Stored data entries:

====================

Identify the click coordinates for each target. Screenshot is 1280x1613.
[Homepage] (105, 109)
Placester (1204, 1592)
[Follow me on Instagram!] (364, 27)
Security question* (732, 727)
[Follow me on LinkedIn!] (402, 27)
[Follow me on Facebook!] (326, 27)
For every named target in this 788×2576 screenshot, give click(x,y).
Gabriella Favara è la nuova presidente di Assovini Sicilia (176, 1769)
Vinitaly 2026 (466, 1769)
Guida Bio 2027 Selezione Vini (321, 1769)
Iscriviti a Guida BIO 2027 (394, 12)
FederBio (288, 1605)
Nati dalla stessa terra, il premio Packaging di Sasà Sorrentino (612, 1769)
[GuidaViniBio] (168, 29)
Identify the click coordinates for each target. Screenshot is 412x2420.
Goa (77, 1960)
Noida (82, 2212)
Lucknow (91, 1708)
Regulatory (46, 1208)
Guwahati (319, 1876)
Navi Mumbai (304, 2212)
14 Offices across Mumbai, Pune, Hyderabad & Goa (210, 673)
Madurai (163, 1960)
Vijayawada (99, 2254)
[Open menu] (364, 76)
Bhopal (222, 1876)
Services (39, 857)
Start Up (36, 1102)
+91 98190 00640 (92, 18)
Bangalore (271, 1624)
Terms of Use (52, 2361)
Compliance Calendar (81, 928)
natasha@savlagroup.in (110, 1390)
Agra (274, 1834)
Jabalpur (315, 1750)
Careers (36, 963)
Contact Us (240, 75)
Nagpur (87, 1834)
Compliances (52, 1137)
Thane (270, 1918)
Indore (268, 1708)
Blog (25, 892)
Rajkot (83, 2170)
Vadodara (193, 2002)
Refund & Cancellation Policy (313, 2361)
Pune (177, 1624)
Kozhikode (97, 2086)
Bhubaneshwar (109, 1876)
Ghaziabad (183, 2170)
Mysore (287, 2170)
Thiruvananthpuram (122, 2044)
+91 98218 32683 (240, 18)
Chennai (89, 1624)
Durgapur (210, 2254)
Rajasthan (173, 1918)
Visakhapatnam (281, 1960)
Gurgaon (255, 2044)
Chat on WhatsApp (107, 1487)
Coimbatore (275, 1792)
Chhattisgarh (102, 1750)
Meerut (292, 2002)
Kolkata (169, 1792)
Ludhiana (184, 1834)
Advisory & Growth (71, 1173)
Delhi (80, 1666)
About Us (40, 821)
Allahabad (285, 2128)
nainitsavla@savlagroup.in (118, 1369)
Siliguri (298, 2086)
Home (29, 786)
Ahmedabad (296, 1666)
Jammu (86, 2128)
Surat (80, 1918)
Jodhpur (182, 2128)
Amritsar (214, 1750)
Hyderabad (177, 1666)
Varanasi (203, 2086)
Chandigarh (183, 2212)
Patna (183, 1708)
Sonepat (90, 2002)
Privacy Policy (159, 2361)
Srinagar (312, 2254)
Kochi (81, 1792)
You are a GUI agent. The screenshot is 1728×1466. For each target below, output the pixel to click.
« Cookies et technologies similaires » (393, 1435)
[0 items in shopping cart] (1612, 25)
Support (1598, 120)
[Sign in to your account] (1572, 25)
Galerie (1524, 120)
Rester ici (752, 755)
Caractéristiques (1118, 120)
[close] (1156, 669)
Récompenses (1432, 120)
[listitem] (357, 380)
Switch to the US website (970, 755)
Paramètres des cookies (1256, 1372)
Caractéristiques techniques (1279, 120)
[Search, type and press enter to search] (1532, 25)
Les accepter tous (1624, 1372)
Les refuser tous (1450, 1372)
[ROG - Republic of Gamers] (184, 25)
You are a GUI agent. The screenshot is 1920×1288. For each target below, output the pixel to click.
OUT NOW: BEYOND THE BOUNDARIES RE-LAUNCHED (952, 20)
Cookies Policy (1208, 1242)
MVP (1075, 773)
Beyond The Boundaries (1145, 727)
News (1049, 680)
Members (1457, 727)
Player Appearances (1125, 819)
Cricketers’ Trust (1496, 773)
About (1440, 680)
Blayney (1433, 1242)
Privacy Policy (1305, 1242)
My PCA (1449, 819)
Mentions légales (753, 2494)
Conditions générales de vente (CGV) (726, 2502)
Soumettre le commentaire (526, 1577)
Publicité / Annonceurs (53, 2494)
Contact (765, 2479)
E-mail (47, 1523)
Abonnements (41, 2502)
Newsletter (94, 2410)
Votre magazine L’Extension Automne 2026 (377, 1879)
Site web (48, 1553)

====================

* **What to work on**: Your reply is to repeat, unchanged, the lines above running from the one with "For every named" up to and including the one with "[GuidaViniBio] (168, 29)".

* **Your solution**:
For every named target in this 788×2576 screenshot, give click(x,y).
Gabriella Favara è la nuova presidente di Assovini Sicilia (176, 1769)
Vinitaly 2026 (466, 1769)
Guida Bio 2027 Selezione Vini (321, 1769)
Iscriviti a Guida BIO 2027 (394, 12)
FederBio (288, 1605)
Nati dalla stessa terra, il premio Packaging di Sasà Sorrentino (612, 1769)
[GuidaViniBio] (168, 29)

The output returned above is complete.